## Work instructions
Copy the article below on Windows 8 secure boot word for word, from "Linus Torvalds: Hackers" to "of Linux thinks.".

## Passage
####

Linus Torvalds: Hackers will eventually bypass Windows 8’s secure boot feature

Ron Ron
December 12, 2019
2 min read

As we all know, Windows 8 PCs will ship with secure boot enabled by default. These PCs will feature Unified Extensible Firmware Interface (UEFI) instead of the traditional BIOS. UEFI will add an extra layer of security to your PC. But that’s not what the father of Linux thinks.

“I’m certainly not a huge UEFI fan, but at the same time I see why you might want to have signed bootup etc. And if it’s only $99 to get a key for Fedora, I don’t see what the huge deal is,” the father of Linux, Linus Torvalds, argues. Still Torvalds doesn’t think Microsoft’s decision of introducing UEFI secure boot in Windows 8 is going to make any significant change to the security. He adds:

“The real problem, I feel, is that clever hackers will bypass the whole key issue either by getting a key of their own (how many of those private keys have stayed really private again? Oh, that’s right, pretty much none of them) or they’ll just take advantage of security bugs in signed software to bypass it without a key at all.”

He concluded: “Signing is a tool in the tool-box, but it’s not solving all the security problems, and while I think some people are a bit too concerned about it, it’s true that it can be mis-used.”

####

## Provided data
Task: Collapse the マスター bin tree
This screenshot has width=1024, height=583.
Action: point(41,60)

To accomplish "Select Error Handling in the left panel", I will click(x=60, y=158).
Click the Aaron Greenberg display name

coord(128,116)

####

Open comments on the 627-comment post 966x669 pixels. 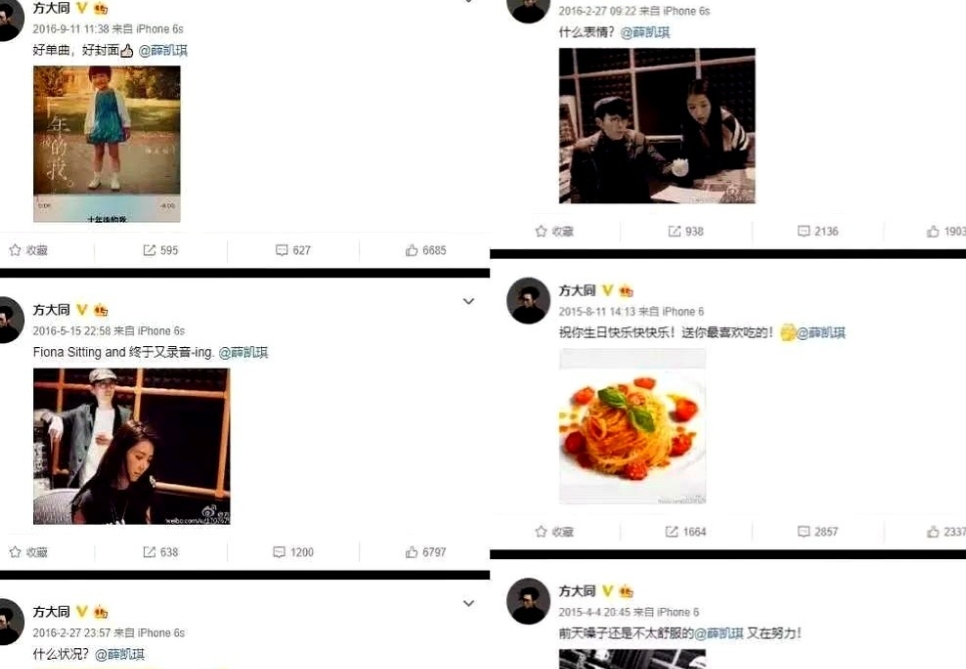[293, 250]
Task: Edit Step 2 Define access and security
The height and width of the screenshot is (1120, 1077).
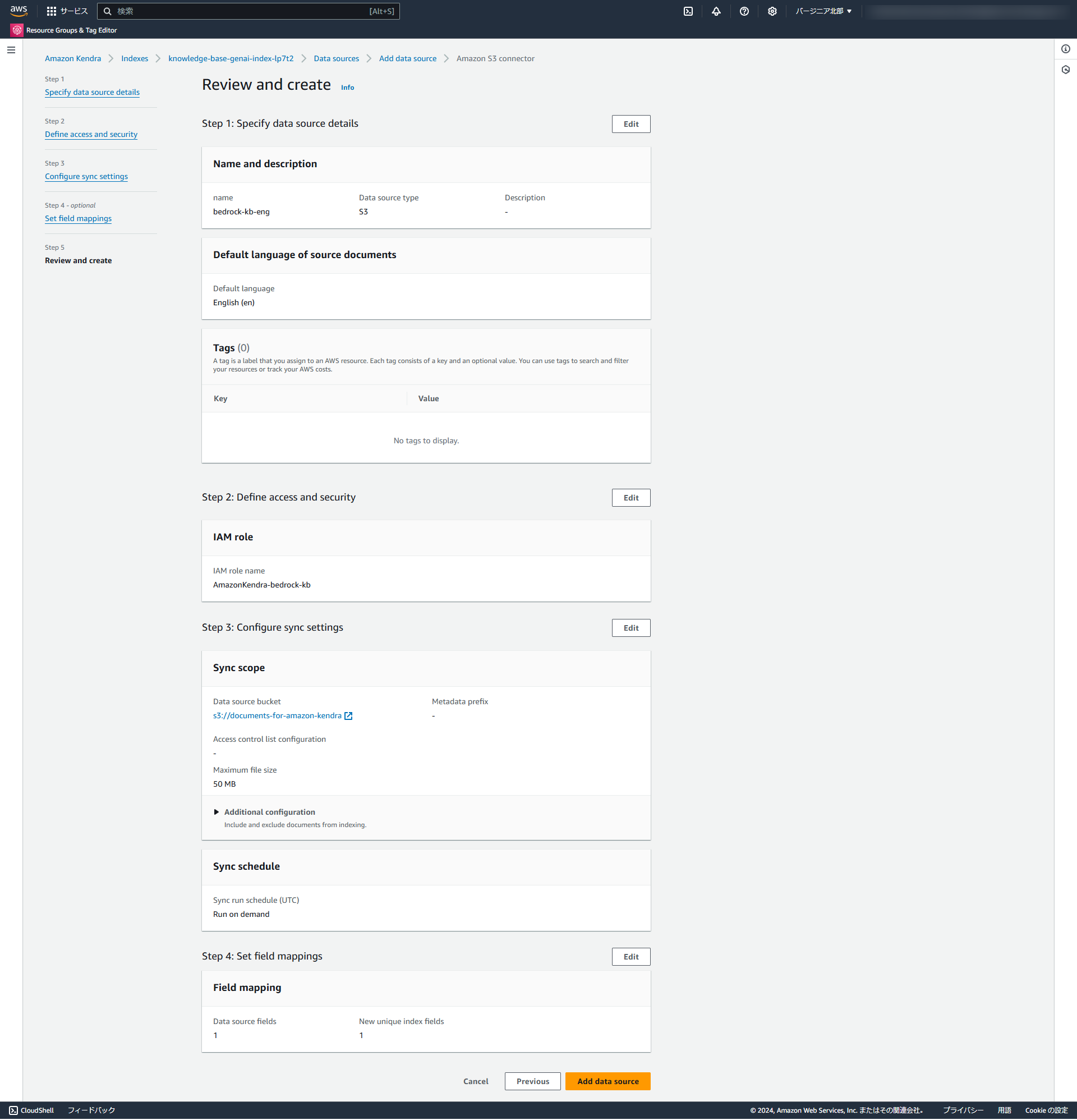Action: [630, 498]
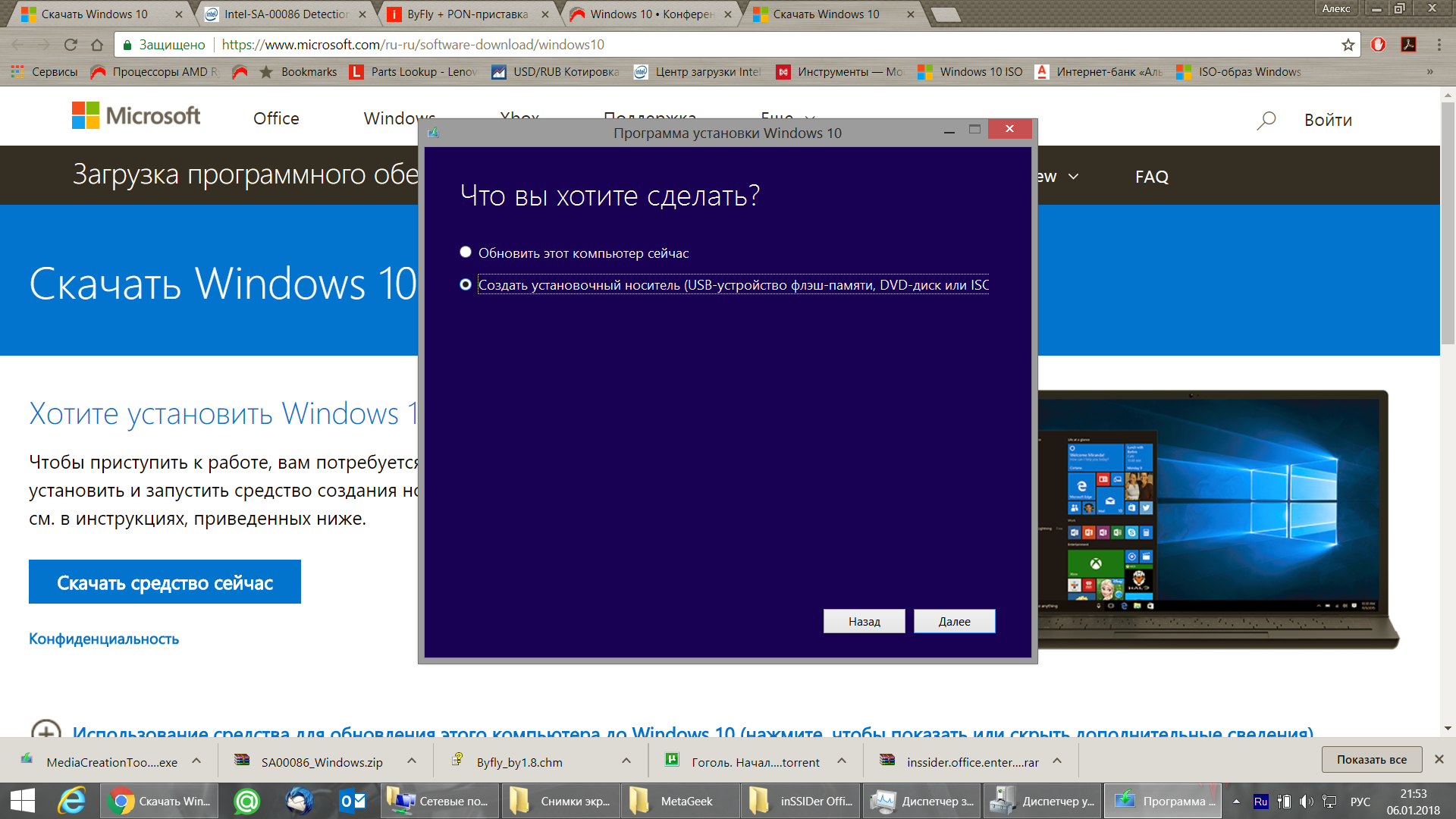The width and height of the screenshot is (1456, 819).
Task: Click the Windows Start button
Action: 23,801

####

## Full solution
Linus Torvalds: Hackers will eventually bypass Windows 8’s secure boot feature

Ron Ron
December 12, 2019
2 min read

As we all know, Windows 8 PCs will ship with secure boot enabled by default. These PCs will feature Unified Extensible Firmware Interface (UEFI) instead of the traditional BIOS. UEFI will add an extra layer of security to your PC. But that’s not what the father of Linux thinks.